Insect of the day: Painted lady butterfly (Cynthia cardui or Vanessa cardui)

Painted lady butterfly drinking juice from fallen apples, Madison, Wisconsin, September 30, 2017.

I saw some woodpeckers and dark-eyed juncos from my kitchen window today, but only mallards and gulls while we were out on our walk today. It was very windy, and though I heard what sounded like a downy woodpecker peep, I never saw it.

We have a few bald eagles around here, and I got a glimpse of one of them in flight.

But no photos! So here I’m sharing a picture I took while picking apples with DeKalb on September 30th. At the time, I had no idea what this butterfly was, so it sent me on a fun adventure of learning. I narrowed it down to the Cynthia subgenus of the genus Vanessa, which includes painted lady butterflies and American painted lady butterflies. I was initially panicked to discover that the butterflies within this genus are so similar-looking at first glance, but this post on Bug Guide help me narrow it down to the painted lady. The giveaway is the four eyespots on the underside of the lower wings. (On the upper side of the wings, they appear as four black spots, but the fourth one on the  right lower wing is hidden in this picture by the upper part of that wing.)

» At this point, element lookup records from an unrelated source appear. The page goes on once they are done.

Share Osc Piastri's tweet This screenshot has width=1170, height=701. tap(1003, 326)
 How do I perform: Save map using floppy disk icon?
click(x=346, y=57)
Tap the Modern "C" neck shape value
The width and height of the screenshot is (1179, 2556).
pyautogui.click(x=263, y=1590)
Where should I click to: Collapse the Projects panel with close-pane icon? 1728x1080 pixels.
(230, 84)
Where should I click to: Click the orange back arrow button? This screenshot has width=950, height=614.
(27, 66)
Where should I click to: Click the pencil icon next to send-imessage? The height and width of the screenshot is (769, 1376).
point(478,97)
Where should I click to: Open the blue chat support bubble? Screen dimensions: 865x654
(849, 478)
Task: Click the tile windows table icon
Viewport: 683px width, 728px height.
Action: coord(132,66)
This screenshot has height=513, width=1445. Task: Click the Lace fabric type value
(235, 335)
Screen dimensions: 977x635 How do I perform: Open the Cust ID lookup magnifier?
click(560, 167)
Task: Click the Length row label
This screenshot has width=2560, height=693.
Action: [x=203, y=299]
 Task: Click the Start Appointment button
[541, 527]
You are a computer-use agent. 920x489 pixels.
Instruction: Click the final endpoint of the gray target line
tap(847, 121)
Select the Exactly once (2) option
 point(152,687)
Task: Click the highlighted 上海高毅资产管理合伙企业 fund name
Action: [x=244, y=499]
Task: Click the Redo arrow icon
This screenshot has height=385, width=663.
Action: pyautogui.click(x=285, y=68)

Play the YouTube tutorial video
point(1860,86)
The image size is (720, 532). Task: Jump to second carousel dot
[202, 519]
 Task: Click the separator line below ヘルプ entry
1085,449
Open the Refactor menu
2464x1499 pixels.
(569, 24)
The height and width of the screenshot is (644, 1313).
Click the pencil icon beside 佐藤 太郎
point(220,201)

Painted ladies are related to monarch butterflies and can go through several generations in a summer. Despite the name, they’re not all female.

Why are these butterflies called painted ladies when other butterflies exist that are much more colorful? I didn’t find the answer to that question in my research, but the American painted lady has tiny splotches of blue on the lower wings, and other species have colors as bright as purple. So maybe it’s the color variety across the subgenus, rather than in any single individual.